■ Available data ■
▽

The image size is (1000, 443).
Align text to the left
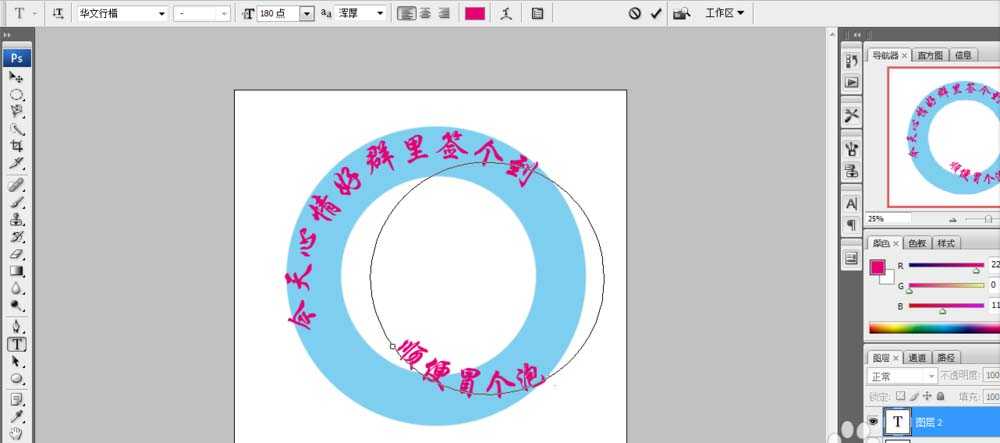tap(405, 13)

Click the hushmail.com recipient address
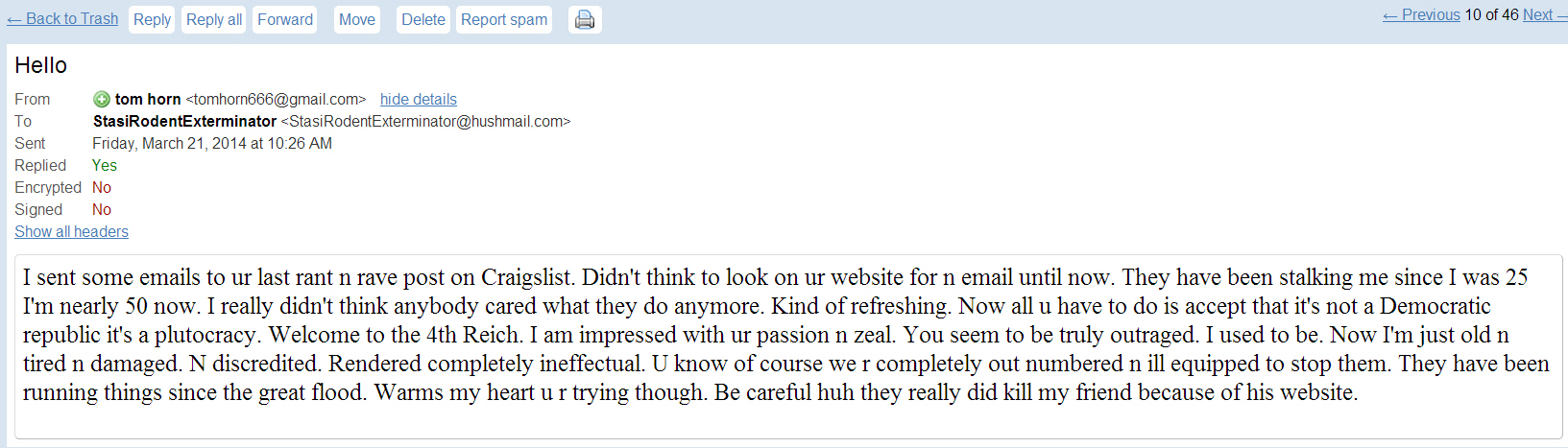click(x=425, y=121)
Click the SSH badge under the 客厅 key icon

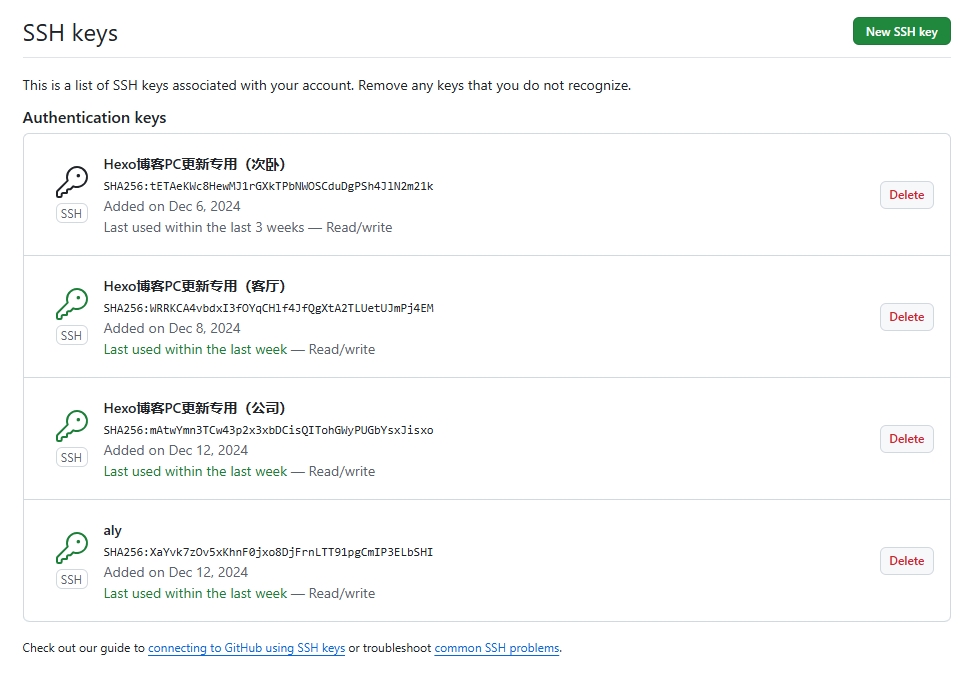[x=71, y=335]
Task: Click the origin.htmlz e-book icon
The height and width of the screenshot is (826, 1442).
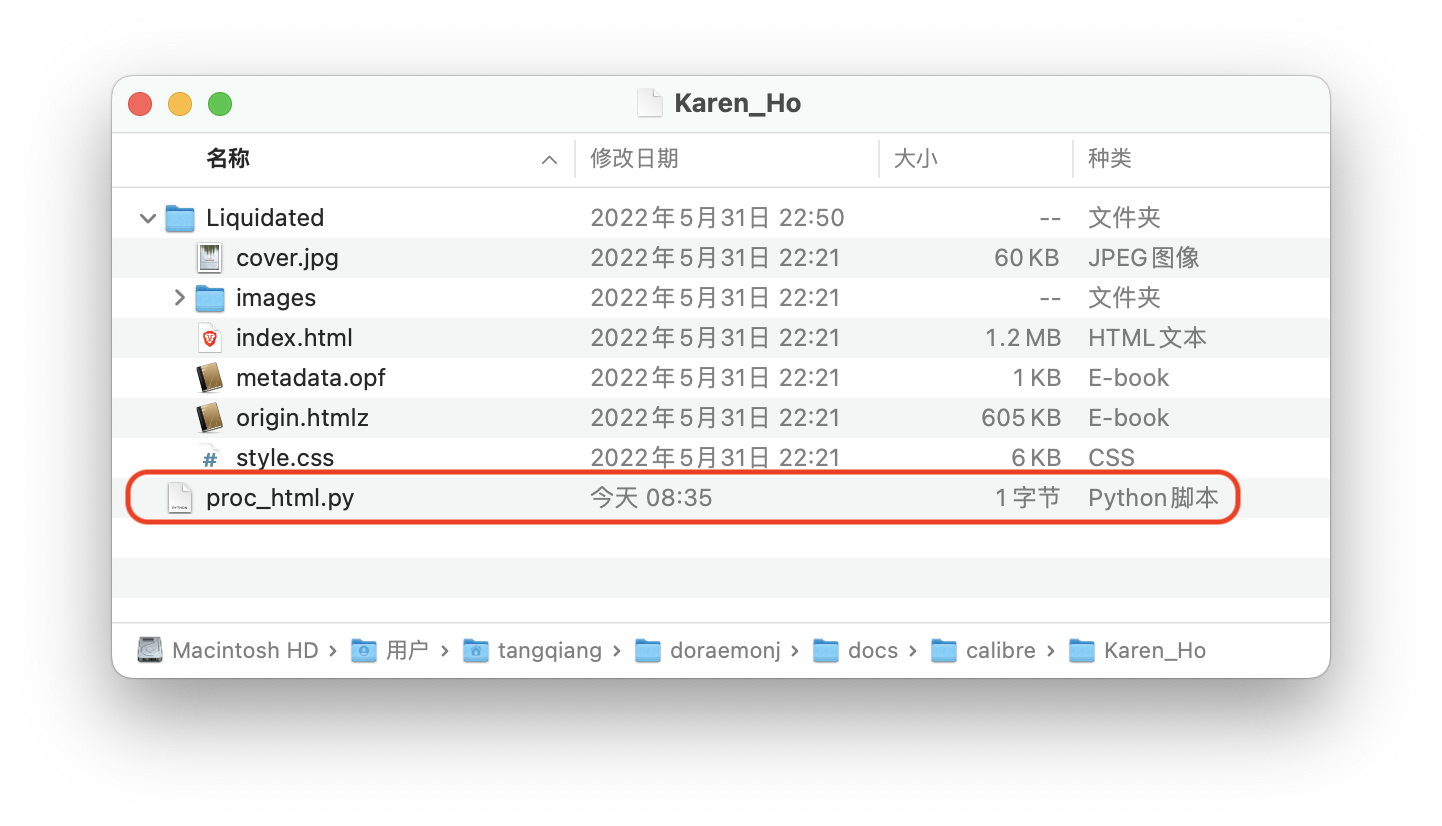Action: (x=210, y=417)
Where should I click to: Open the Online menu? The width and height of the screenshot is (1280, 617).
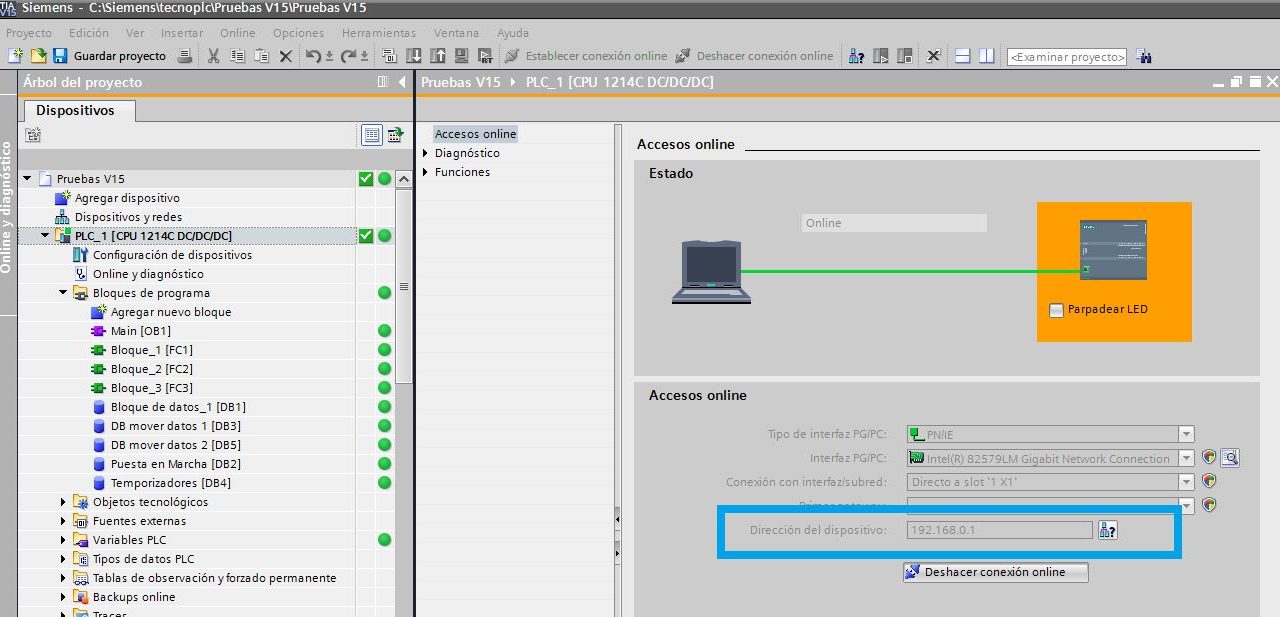(239, 32)
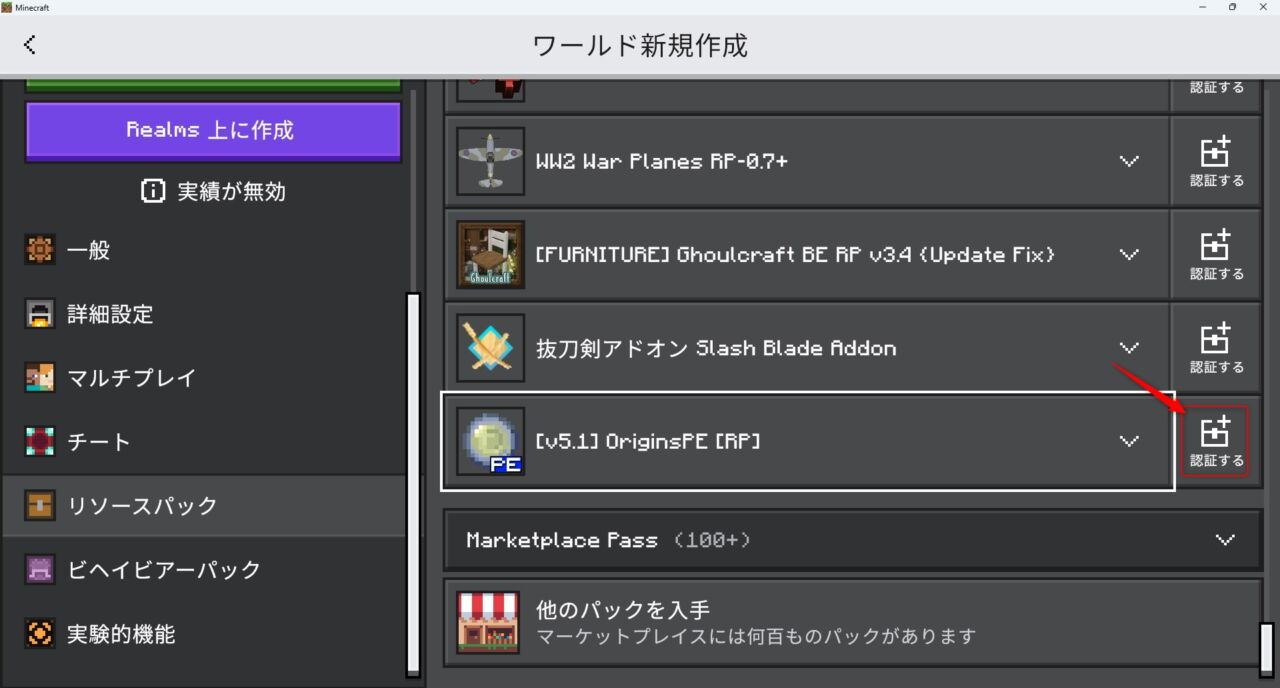Click the 実験的機能 flask icon
Viewport: 1280px width, 688px height.
pos(40,633)
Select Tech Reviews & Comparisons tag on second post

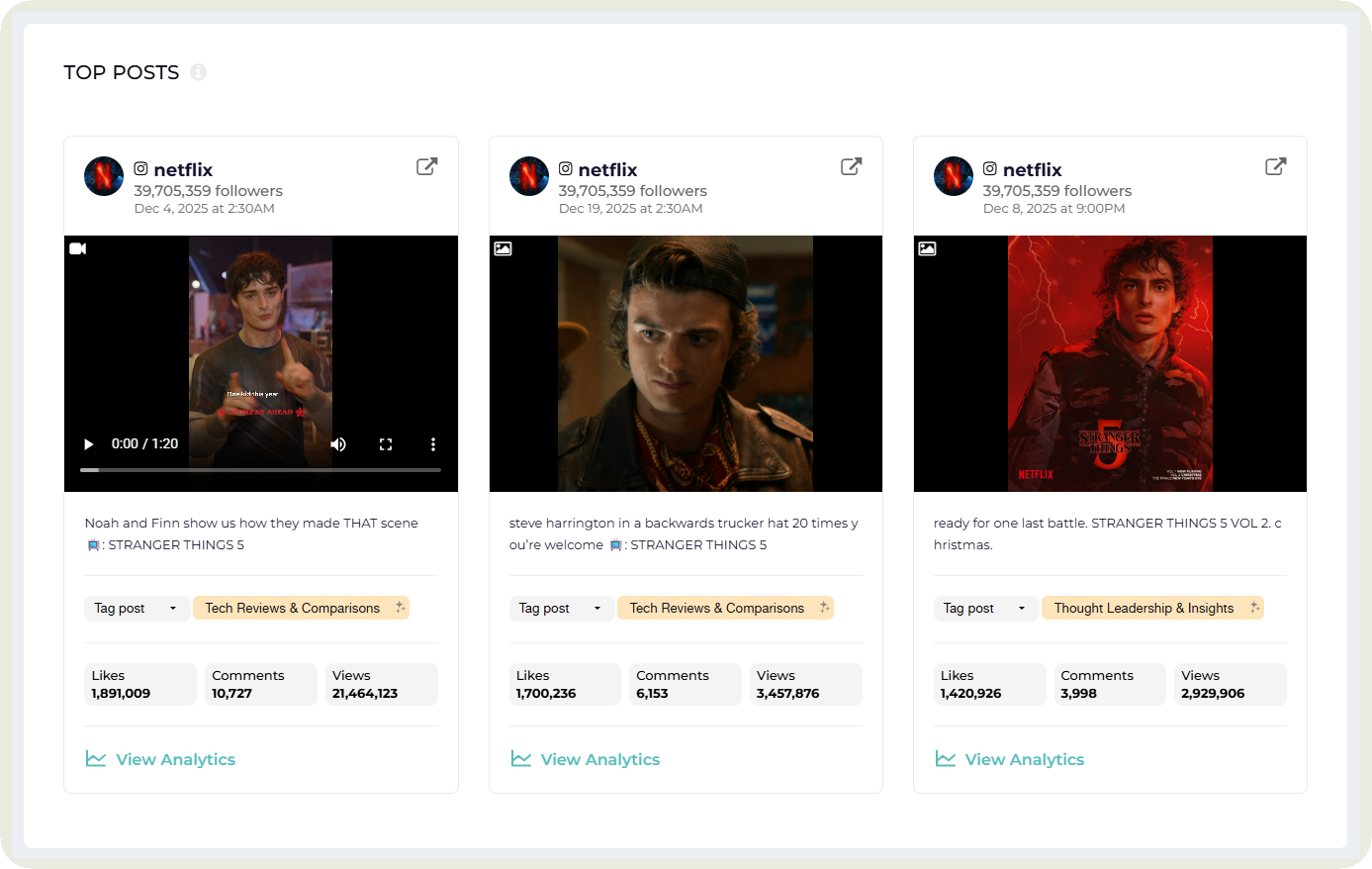[x=716, y=608]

△

■ Work instructions ■
Please copy the data above word for word, but only from the line that contains "Click the hushmail.com recipient address" through the final line, both included, and without the pictures.

■ Answer section ■
Click the hushmail.com recipient address
click(x=425, y=121)
Click the SSH badge under the 客厅 key icon

[x=71, y=335]
Task: Click the origin.htmlz e-book icon
The height and width of the screenshot is (826, 1442).
Action: (x=210, y=417)
Where should I click to: Open the Online menu? The width and height of the screenshot is (1280, 617).
(239, 32)
Click the 実験的機能 flask icon
Viewport: 1280px width, 688px height.
pos(40,633)
Select Tech Reviews & Comparisons tag on second post

[x=716, y=608]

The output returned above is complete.